# FREE! VINTAGE 1960s PBM HARRIS TWEED 3/2 SACK JACKET



## TweedyDon (Aug 31, 2007)

*FREE! VINTAGE 1960s PBM HARRIS TWEED 3/2 SACK JACKET*​
c. 42R/L. Measurements:

Chest: 22
Sleeve: 25 1/2 (+1 3/4)
Shoulder: 18 1/4
Length: 31

To start 2022 off well I'm offering this lovely vintage Harris tweed 3/2 sack--with some minor damage, alas--for just the cost of shipping.

Harris tweed is a staple of Ivy Style, as are--obviously--3/2 sack jackets, and so it is surprising how rare 3/2 sack jackets in Harris Tweed are. But here's one!

Likely made in the 1960s judging by the vintage Harris Tweed label this is a classic 3/2 sack jacket--a lovely lapel roll, a single center vent, and three button cuffs. It is half-lined. The Harris Tweed that this is cut from is lovely--beautiful shades of mossy green.

This was Union Made in the USA by PBM of Philadelphia..... so it was made in Philadelphia, as this was where PBM made all of their clothes!

The jacket has some minor issues. It has a rip on one elbow--an easy fix with an elbow patch--and a small hole in the back by the vent which could easily be ignored. It could also use a dry clean to freshen it up.

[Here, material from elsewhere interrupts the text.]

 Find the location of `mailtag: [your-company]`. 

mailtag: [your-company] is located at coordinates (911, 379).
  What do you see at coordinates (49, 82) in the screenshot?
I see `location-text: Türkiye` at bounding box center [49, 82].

So, it's FREE! Just send me $15 to cover shipping anywhere in the USA!


----------



## TweedyDon (Aug 31, 2007)

Still free!


----------



## TweedyDon (Aug 31, 2007)

Still available!


----------



## JohnnySacksuit (3 mo ago)

Hello, is this still available? May you please send photos of the item? Thank you.


----------